Dozens more districts have released draft reopening plans and are making final recommendations for their start-of-year learning model. After reviewing the latest plans from 106 districts and 18 charter management organizations—which serve over 10 million students—it’s clear that although many districts had been planning to open in-person on a regular or hybrid/rotating schedule, their plans have changed.
Just 16 of 106 (15 percent) districts are still committed to opening the school year with in-person learning. These decisions represent a seismic shift over just a few weeks, and appear to be primarily in direct response to directives or warnings from county or state health officials.
While many districts hope to delay the start of an eventual return to in-person instruction, at least the first few weeks of the 2020-21 school year promise to be a return to remote learning.
Similarly, none of the 18 charter management organizations (CMOs) we reviewed plan to open the year in-person full-time. Six plan to open remotely, one plans to open with a hybrid model, and eleven have not posted information about which learning model they will follow.
Districts, which originally prioritized in-person returns, are moving to remote learning for rational reasons. Where health conditions are steadily declining (as of July 26, 38 of 50 states have a virus transmission rate above 1 percent) staff and parents are voicing more urgent concern for their safety.
At Highline Public Schools in Washington state, 35 percent of the staff identify as being in a high-risk group for COVID-19 infection and 29 percent live with someone in a high-risk group. Denver Public Schools made the decision to go remote, in part, after surveys of students, families, and teachers revealed that communities of color were more likely to voice concern about the risks associated with returning to school. The combination of these equity concerns and updated health modeling led the district to delay in-person instruction.
The grim reality districts face stands in stark contrast to the HEALS Act unveiled yesterday in the U.S. Senate. The bill proposes to withhold two-thirds of federal stimulus dollars from school systems that do not open in-person. The financial penalties appear unlikely to influence these districts’ decisions and may disproportionately penalize communities of color and other vulnerable populations who need access to the additional federal dollars to pay for critical educational expenses—from teacher training and technology access to tutoring initiatives that might stem the learning losses students experienced last spring.
While remote learning did not appear to be a focus of early summer planning, it is now. And it looks like districts have taken feedback from parents and stakeholders to offer more remote instruction. Commonly, districts we reviewed indicated they would provide more live instruction, more consistency, and more teacher feedback.

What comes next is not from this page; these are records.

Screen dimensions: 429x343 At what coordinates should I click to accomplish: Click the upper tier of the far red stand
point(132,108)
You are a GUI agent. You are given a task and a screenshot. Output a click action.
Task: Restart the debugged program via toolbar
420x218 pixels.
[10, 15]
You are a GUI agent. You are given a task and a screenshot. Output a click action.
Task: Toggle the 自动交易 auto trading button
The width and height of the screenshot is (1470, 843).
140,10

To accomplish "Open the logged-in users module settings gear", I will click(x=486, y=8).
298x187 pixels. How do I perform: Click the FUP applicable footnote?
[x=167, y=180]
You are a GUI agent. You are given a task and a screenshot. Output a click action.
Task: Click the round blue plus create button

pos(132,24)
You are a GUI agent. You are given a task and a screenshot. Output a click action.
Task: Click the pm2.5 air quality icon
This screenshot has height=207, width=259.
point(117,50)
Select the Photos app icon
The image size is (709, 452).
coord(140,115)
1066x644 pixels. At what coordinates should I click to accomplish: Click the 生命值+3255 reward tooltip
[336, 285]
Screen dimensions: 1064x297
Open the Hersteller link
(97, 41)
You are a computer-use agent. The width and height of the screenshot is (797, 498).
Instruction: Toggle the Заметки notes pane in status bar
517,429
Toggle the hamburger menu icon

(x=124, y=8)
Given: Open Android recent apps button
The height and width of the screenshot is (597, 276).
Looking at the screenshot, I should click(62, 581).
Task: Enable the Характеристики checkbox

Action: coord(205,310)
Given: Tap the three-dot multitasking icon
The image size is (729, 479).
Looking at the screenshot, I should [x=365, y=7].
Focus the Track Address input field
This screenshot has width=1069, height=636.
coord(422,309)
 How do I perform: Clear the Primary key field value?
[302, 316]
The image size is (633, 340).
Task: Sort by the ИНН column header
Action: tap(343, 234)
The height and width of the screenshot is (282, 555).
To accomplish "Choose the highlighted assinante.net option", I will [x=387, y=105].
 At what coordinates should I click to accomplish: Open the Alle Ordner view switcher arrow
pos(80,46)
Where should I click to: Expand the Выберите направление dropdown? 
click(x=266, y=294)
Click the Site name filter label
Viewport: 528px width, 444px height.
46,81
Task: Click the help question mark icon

As one would expect, almost all districts are describing how curriculum and instruction will be delivered remotely. Of the 80 districts providing detail on their remote learning plans, 93 percent (74 of 80) set expectations for schools to provide remote instruction, and 84 percent (67 of 80) explain how they will offer remote curriculum.
Based on 80 of 106 districts that have provided information on their remote learning plans.
The health challenges districts face continue to accumulate. Yesterday, Florida reported over 30,000 cases of COVID-19 in children under the age of 17, and a 23 percent increase in child hospitalizations. Alarmingly, 12 of the 16 districts we reviewed that are still planning to open in-person are in COVID-19 hotspots with up to 100 percent increases in reported cases last week, including five districts in Florida.
There are valid reasons to advocate in-person reopening. The remote learning many families experienced last spring, especially in rural and low-income communities, fell far short of what public schools normally provide. And parents may need a place for their children to go during the day in order to return to work. But federal policymakers must find ways to help school systems address these realities—without putting the health and safety of their communities at risk.
Rather than exhorting districts to open against the advice of local health officials and parent and teacher concerns, lawmakers should instead ensure that every student can learn successfully in whatever learning model local health officials determine is safe. Funding for technology, wifi, tutoring, and innovative parent- and community-led solutions like Oakland REACH’s virtual hub will do far more to keep students learning than funding tied to reopening physical classrooms, which is out of touch with the current public health reality.